What Mulier is embracing in those sheer stretch tube dresses with trompe l’oeil bandeau and bikini heart shapes; in his figure lengthening pin tucked high waisted denims and cowl necked jackets; in the fishtail skirts and midriff tops that star in the Spring collection is our desire to own our own bodies, embrace both vulnerabilities and strengths, and dress the whole mind/body with love (cue Le Coeur bag and heart toed heels); mischievous wit (a dress constructed from belts) and a big slice of pride.
Alaïa is the one couture house that can elevate that sexual mode, indeed art, without falling into the trap of vulgar. There is a strong legacy and extreme depth of design know how within the Alaïa atelier where Mulier employs experts who have worked for the maison for years. Alaïa was a sculptor, a ground-breaking designer’s designer working indefatigably to elevate and beautify women through plays of sheer and opaque, through angular and soft lines and with those legendary knit serpentine dresses that transformed supermodels, first ladies and pop stars alike into goddess like beings.

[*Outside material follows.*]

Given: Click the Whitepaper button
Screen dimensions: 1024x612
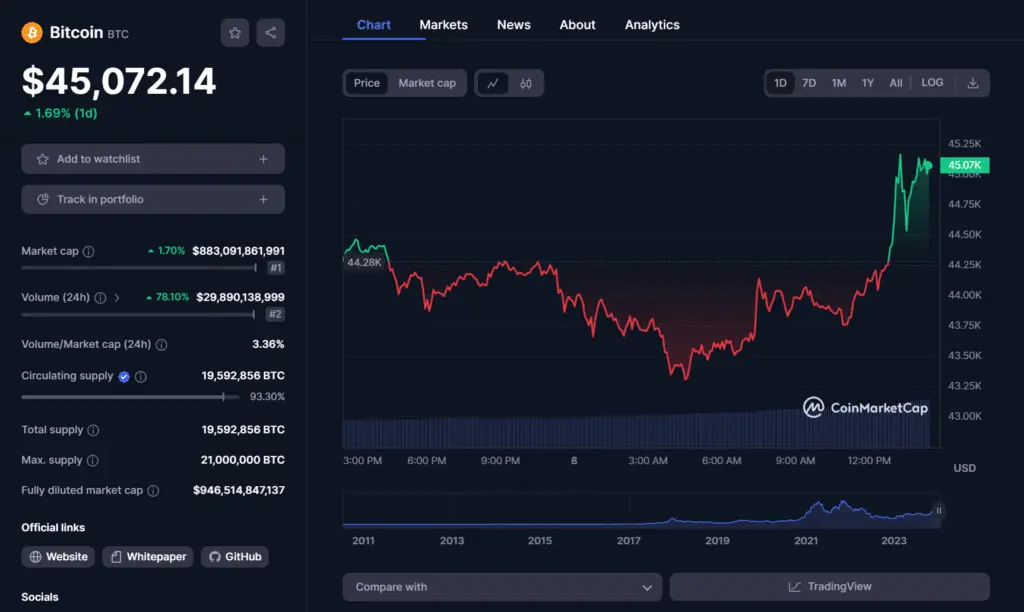Looking at the screenshot, I should [147, 556].
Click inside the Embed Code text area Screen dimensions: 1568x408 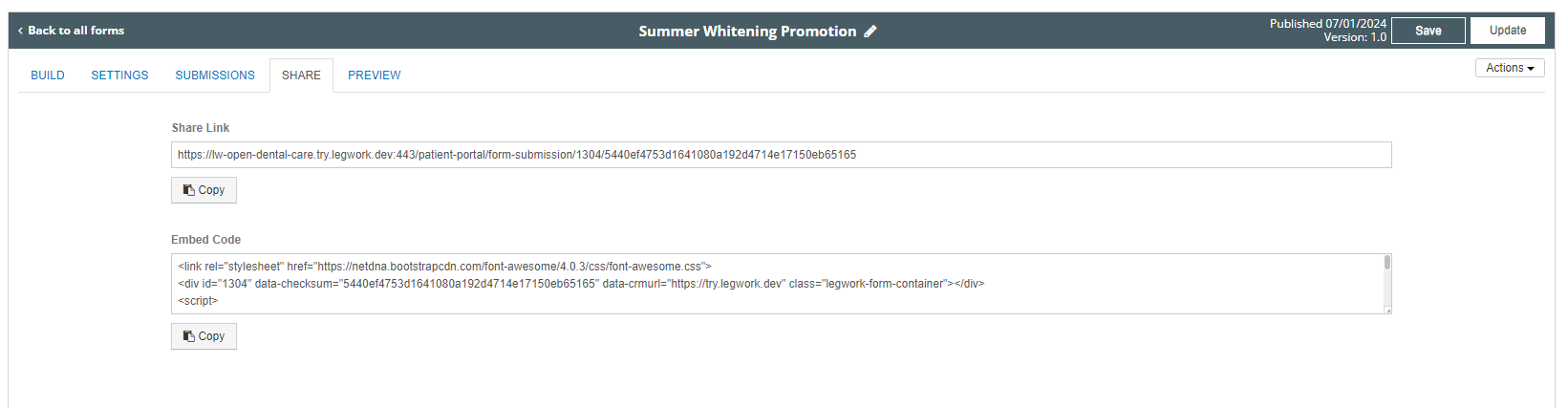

It is the 1980s – early 90s Alaïa era – think of Farida Khelfa, Monica Bellucci, Grace Jones, and a young Naomi Campbell that Mulier is compelled by and Alaïa's radical reinvention of couture in a time of ladylike modes and Miss Perfect skirt suits. While Alaïa was dressing the honed by Jane Fonda, aerobicized body of the go-getting career girl; Mulier is addressing the energized strong minded and limbed woman of today with ease and lightness.
In the spring collection, discover low buttoning, cocoon backed cotton poplin shirt dresses that burst into a whirl at the knee; silk and wool knitted catsuits with flamenco flares; crimson red lace dresses with a cowl neck, long sleeves, and flurry of marabou feathers at the hem. Mulier, who lives between Paris and Antwerp, considers himself the privileged caretaker of the brand, is nimbly addressing Alaïa's wit and exceptional taste alike. There are a series of hand painted gowns adorned with Picasso’s expressive brushstroke lines that arose from a collaboration with the Picasso Administration. Alaïa was an obsessive collector of art, antiquities (a Coptic head was one of his first finds as a young tailor in Paris) couture, design (Marc Newson, Jean Prouve, Charlotte Perriand included) and the collection is archived underground under the Alaïa HQ in the Marais. What a show the Picasso dress would make at the Venice Biennale?
One would be in good company: a family of new/old friends is gathering around Mulier including Mica Arganaraz, Mona Tougaard, Rhianna, Liya Kibede, Zendaya, Khelfa and Naomi Campbell are all drawn to this designer’s new framing of luxury – one that is rooted in exceptional design and a kinship with women.